Microsoft CEO shares plan for turnaround
Microsoft Corp.'s Satya Nadella gave his first vision statement as chief executive officer, saying that more engineering and organizational changes are needed as he attempts to turn around the software maker.
“We've got to back it up with products people love, and that's what we're galvanizing to do,” Nadella said in an interview.
The CEO didn't address the prospect of job cuts, yet people familiar with the company's plans said reductions probably will happen. Redmond, Wash.-based Microsoft is shifting its focus from the devices and services strategy that former CEO Steve Ballmer reorganized the company around last July and is homing in on productivity, mobile and cloud computing, Nadella wrote in the memo that was distributed to employees and posted on the company's website on Thursday.
“Over the course of July, the senior leadership team and I will share more on the engineering and organization changes we believe are needed,” Nadella wrote. “Nothing is off the table in how we think about shifting our culture.”

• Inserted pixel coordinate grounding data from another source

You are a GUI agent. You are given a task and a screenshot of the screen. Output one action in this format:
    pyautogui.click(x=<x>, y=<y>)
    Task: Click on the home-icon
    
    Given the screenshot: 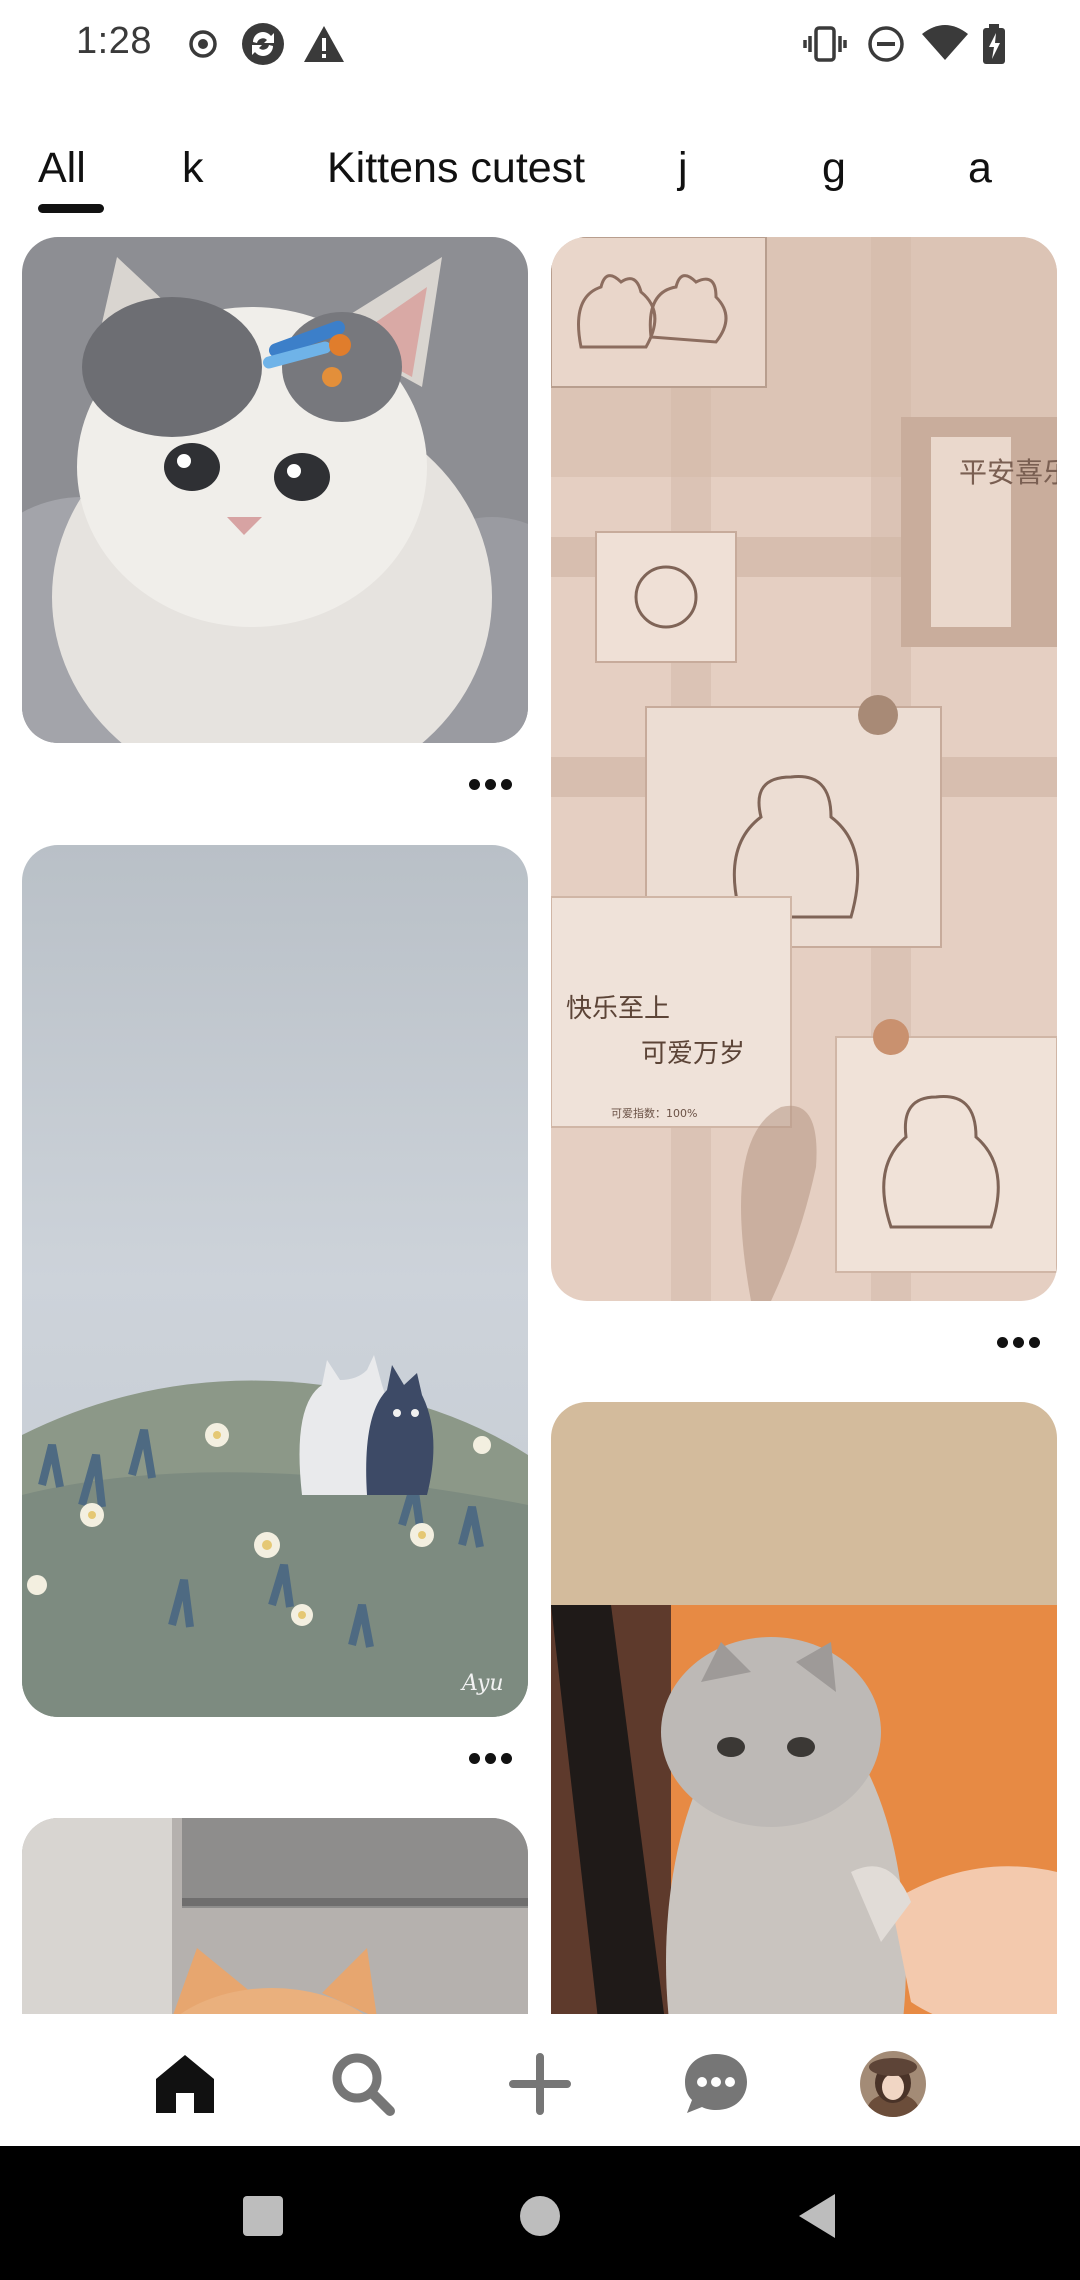 What is the action you would take?
    pyautogui.click(x=185, y=2084)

The memo is Nadella's most comprehensive statement about Microsoft's direction since he was appointed CEO in February. Since then, he has made several appearances at company and technology events to discuss the priorities of mobile and cloud products, as he works to shift Microsoft away from its longtime core business of software for personal computers. Nadella has signaled a desire to produce software for rival operating systems like Apple Inc.'s iOS and Google Inc.'s Android, and has shuffled management in areas such as marketing, business development and the Xbox game console.
“We believe management is effectively laying the groundwork for a healthy fiscal year 2015,” Daniel Ives, an analyst at FBR Capital Markets, wrote in a note to its clients about Nadella's memo.
When Microsoft agreed to acquire Nokia Corp.'s handset business in September, the software maker pledged $600 million in annual cost savings for 18 months after the deal closes. Meeting that commitment probably will involve job cuts in areas where the two companies overlap, said the people familiar with Nadella's thinking, who asked not to be identified because the discussions are private.
Other job cuts may result from changes Nadella is making to the engineering organization, the people said. Engineering teams have traditionally been split between program managers, developers and testers. Yet with new cloud methods of building software, it often makes sense to have the developers test and fix bugs instead of a separate team of testers, Nadella said in the interview. He is elevating designers and data scientists to be on par with the engineering team on each product, he said.
Nadella declined to say whether the changes will result in job cuts and said he would provide more details on the implications of his memo when Microsoft reports fiscal fourth-quarter earnings on July 22.
Nadella also stated his commitment to Xbox, even as he listed it as something outside the company's core.
“It's critical to define the core, but it's important to make smart choices on other businesses in which we can have fundamental impact and success,” Nadella wrote in the memo. “The single biggest digital life category, measured in both time and money spent, in a mobile-first world is gaming.”